Ministros do Supremo Tribunal Federal (STF) avaliaram como graves as declarações do senador Flávio Bolsonaro (PL-RJ) questionando a segurança das urnas eletrônicas. Em avaliações reservadas, integrantes da Corte defenderam que o Tribunal Superior Eleitoral (TSE) adote um posicionamento mais claro e incisivo para reafirmar a confiabilidade do processo eleitoral.
Durante reunião realizada com embaixadores, o parlamentar citou um relatório desclassificado da CIA sobre o sistema eleitoral venezuelano para relacionar a empresa Smartmatic às eleições brasileiras. Na ocasião, Flávio Bolsonaro solicitou o envio de observadores internacionais para acompanhar o pleito e voltou a defender o encontro promovido pelo ex-presidente Jair Bolsonaro com diplomatas em 2022.

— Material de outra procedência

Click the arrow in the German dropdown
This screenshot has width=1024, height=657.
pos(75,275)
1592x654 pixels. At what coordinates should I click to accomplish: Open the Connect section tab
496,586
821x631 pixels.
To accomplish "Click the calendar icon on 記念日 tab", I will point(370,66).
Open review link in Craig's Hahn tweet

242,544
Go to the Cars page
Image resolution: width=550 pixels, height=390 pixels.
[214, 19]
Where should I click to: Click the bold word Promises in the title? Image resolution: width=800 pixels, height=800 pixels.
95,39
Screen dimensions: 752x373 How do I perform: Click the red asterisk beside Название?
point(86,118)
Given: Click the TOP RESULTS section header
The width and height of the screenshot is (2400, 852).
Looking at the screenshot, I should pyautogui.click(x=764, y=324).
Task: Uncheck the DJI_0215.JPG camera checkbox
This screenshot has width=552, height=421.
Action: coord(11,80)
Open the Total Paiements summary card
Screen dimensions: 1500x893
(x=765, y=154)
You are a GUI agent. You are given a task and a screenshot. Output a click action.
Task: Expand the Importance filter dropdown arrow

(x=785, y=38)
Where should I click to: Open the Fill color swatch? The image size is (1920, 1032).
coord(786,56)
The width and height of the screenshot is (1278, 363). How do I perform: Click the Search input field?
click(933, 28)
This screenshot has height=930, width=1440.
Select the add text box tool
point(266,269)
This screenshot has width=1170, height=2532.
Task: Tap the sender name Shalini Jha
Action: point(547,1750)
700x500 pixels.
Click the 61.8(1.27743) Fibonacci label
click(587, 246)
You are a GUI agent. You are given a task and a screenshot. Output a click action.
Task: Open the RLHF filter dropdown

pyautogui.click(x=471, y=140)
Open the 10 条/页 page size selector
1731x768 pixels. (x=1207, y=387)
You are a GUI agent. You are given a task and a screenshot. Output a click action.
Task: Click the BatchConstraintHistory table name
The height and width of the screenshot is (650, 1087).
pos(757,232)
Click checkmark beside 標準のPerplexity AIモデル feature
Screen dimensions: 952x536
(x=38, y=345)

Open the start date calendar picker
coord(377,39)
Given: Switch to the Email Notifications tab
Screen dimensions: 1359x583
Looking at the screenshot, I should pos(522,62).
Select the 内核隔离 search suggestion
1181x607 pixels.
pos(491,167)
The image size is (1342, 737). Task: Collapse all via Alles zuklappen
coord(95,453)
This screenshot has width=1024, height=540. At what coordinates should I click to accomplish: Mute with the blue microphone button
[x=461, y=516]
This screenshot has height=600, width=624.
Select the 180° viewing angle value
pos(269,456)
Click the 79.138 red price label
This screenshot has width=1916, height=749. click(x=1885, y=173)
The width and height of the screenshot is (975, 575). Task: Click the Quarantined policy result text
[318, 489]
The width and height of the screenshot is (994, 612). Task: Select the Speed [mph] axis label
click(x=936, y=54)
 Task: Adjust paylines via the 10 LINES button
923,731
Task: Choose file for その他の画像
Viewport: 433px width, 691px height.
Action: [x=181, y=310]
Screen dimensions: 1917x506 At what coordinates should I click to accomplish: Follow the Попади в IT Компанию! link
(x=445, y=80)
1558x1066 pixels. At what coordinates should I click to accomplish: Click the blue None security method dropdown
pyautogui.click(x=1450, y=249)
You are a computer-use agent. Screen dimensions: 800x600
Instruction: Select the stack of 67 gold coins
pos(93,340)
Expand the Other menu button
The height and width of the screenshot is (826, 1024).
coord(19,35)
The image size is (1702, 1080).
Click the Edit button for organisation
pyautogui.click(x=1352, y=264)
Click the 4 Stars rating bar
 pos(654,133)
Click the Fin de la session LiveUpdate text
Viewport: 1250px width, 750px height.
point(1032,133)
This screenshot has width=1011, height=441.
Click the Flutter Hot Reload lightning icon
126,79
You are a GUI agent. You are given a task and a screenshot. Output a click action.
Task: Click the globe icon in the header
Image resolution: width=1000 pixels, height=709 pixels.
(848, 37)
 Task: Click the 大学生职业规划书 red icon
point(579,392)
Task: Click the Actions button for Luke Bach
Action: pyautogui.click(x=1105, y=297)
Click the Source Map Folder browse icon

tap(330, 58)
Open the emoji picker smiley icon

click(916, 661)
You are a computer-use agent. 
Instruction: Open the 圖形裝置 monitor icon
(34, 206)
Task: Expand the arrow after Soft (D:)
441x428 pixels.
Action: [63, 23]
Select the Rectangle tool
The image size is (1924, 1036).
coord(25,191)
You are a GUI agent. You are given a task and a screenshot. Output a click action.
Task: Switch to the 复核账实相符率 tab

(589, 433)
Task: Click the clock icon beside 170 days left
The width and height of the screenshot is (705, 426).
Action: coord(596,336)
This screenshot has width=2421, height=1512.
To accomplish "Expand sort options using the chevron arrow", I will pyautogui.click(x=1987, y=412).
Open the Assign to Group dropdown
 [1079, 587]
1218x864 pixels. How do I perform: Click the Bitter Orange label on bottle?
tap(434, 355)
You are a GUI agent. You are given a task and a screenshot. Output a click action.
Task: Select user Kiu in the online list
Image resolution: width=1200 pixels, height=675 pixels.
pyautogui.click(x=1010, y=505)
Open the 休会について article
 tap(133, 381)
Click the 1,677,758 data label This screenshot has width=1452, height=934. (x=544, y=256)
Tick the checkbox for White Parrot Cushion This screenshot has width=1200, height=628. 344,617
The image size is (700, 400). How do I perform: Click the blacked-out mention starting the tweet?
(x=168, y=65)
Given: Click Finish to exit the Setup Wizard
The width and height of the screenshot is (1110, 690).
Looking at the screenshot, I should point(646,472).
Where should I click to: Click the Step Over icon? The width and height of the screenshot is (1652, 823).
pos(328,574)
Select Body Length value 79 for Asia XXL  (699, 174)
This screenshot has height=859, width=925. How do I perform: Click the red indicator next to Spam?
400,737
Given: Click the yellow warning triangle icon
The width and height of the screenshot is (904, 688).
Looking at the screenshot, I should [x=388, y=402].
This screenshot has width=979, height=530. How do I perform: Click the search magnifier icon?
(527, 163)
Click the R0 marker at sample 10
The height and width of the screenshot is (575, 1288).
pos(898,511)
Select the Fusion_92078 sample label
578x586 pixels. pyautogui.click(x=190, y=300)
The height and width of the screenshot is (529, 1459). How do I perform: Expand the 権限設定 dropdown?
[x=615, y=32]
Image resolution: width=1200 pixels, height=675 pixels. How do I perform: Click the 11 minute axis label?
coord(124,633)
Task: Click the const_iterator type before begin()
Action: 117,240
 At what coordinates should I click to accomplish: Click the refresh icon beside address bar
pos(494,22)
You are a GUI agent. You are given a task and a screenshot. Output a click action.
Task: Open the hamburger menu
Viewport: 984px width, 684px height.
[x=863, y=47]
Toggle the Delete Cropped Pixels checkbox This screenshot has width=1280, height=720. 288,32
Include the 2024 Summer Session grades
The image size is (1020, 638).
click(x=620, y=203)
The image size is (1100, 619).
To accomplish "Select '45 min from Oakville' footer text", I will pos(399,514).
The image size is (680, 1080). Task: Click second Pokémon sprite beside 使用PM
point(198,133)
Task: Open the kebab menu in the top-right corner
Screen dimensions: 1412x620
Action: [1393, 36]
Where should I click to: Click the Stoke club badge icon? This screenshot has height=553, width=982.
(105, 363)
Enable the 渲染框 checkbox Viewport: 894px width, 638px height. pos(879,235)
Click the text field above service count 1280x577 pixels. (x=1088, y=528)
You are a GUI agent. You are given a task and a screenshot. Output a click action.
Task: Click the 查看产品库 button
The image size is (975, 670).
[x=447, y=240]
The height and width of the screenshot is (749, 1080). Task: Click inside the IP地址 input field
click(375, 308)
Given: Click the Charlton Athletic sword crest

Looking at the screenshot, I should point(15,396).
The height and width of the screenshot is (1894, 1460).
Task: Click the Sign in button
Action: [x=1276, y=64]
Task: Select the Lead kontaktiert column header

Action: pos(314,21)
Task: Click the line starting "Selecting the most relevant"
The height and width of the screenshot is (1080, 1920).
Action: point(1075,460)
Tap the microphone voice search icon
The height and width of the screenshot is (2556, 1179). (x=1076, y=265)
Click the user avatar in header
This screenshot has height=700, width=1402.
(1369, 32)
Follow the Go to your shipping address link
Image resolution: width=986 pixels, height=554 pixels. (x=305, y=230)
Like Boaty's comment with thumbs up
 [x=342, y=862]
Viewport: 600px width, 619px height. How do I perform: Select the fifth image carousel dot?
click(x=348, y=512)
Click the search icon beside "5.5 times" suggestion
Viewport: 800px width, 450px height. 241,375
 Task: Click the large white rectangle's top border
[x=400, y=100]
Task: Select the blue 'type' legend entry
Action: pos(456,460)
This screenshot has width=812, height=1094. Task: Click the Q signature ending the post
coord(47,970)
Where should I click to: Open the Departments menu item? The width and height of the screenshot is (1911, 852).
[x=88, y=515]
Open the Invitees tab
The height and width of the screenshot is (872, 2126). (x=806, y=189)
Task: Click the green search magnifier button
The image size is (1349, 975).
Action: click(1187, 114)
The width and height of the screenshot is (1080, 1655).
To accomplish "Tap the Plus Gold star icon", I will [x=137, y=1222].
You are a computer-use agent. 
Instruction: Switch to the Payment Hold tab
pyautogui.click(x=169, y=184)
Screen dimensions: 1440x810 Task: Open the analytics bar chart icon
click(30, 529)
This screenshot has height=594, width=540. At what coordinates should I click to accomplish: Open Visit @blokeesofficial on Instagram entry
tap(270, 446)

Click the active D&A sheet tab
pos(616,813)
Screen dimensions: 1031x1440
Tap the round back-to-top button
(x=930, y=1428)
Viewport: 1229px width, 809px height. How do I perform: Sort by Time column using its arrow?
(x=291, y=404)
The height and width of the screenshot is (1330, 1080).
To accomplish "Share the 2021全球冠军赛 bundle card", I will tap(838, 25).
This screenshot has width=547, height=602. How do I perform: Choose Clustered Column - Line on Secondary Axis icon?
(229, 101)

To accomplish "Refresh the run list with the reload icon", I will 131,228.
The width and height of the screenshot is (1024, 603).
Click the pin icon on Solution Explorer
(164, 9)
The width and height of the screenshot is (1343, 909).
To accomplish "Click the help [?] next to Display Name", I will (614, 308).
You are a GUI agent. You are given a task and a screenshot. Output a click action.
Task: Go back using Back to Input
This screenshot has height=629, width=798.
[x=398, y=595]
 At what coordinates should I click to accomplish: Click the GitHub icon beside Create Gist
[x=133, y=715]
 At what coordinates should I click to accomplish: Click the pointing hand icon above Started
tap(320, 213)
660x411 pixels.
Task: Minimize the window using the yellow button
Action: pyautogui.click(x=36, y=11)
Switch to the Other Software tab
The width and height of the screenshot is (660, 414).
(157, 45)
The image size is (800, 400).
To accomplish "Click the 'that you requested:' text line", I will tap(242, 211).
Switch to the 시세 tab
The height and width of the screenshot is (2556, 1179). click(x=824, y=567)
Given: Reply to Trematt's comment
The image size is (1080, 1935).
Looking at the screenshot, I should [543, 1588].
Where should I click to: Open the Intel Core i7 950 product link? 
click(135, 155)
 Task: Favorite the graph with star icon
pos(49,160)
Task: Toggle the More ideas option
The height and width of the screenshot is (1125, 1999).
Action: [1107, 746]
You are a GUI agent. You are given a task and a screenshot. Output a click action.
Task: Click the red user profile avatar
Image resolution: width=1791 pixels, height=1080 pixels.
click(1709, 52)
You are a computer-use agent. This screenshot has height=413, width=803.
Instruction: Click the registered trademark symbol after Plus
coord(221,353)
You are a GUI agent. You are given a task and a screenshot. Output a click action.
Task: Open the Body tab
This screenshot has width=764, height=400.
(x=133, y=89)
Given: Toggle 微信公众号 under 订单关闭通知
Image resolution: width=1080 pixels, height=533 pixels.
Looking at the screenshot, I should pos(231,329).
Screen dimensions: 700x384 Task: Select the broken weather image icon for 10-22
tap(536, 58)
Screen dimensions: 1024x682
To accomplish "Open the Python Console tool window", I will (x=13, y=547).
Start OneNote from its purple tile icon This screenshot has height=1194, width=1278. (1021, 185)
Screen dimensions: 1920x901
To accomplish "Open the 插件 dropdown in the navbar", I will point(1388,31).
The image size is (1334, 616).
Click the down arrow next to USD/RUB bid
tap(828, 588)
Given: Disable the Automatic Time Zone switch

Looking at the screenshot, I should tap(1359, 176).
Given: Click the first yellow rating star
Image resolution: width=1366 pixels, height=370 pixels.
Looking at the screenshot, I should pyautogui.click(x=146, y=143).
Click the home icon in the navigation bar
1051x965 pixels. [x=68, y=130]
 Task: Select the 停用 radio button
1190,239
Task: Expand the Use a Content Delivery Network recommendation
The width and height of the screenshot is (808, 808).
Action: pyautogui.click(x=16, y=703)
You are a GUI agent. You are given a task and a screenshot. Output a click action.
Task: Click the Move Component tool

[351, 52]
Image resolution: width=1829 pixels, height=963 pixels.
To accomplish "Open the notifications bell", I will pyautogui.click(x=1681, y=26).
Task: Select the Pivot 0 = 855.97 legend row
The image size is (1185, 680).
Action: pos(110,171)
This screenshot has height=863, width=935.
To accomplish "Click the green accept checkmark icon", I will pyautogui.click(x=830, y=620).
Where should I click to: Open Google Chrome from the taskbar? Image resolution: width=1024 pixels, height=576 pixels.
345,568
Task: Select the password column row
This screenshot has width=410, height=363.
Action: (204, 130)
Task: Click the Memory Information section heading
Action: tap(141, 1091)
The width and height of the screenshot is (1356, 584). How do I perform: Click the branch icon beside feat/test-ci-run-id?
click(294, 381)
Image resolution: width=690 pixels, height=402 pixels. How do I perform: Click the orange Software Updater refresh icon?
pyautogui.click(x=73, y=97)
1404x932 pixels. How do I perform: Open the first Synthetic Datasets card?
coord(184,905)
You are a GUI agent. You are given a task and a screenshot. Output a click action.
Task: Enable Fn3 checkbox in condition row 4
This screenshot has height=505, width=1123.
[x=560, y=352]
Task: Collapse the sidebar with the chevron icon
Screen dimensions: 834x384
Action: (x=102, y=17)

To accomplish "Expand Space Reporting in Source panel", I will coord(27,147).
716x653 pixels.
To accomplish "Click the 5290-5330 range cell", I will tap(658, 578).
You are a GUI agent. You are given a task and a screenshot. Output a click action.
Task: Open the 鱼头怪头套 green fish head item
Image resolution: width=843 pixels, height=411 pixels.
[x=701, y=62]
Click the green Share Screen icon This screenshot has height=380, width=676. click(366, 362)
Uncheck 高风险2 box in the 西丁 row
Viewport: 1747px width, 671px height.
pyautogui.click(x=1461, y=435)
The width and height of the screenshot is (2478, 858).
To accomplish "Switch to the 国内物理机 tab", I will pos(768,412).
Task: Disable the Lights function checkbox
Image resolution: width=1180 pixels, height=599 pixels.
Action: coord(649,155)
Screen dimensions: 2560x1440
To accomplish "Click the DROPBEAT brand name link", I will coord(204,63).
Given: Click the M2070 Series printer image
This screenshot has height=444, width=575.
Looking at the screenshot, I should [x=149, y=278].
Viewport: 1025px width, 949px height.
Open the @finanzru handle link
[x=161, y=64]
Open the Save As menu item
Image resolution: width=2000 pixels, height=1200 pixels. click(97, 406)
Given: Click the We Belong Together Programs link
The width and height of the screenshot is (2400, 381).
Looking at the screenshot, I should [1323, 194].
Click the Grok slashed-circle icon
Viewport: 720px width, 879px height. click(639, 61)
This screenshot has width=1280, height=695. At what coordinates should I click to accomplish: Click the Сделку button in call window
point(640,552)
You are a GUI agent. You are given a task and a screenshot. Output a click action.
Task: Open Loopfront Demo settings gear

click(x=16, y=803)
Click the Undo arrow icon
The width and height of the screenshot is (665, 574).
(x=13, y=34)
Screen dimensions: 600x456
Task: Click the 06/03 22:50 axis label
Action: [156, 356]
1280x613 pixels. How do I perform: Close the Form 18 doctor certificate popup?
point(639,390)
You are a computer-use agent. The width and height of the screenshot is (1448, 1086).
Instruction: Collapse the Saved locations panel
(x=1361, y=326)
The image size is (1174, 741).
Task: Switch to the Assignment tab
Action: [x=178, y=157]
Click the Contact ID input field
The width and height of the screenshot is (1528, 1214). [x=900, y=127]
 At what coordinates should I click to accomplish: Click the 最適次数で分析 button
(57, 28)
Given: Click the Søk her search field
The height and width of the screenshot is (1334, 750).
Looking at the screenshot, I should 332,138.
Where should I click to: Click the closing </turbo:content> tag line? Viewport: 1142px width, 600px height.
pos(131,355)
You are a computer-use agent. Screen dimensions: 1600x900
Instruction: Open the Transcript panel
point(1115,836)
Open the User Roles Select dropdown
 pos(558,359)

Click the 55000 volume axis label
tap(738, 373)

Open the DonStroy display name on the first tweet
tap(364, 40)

Diante do episódio, o TSE evitou comentar a fala específica do senador e apenas encaminhou um material de checagem originalmente divulgado em 2020 e atualizado em 2022. No texto, a Justiça Eleitoral esclarece que a Smartmatic nunca vendeu urnas eletrônicas nem forneceu softwares eleitorais ao Brasil.
Na visão dos ministros do STF, a reapresentação da nota antiga é insuficiente. Embora diferenciem o caso atual dos precedentes que resultaram na cassação de Fernando Francischini e na inelegibilidade de Jair Bolsonaro, os magistrados sustentam que a Corte Eleitoral não pode transmitir a impressão de que voltou a tolerar discursos que ataquem a legitimidade das eleições sem provas.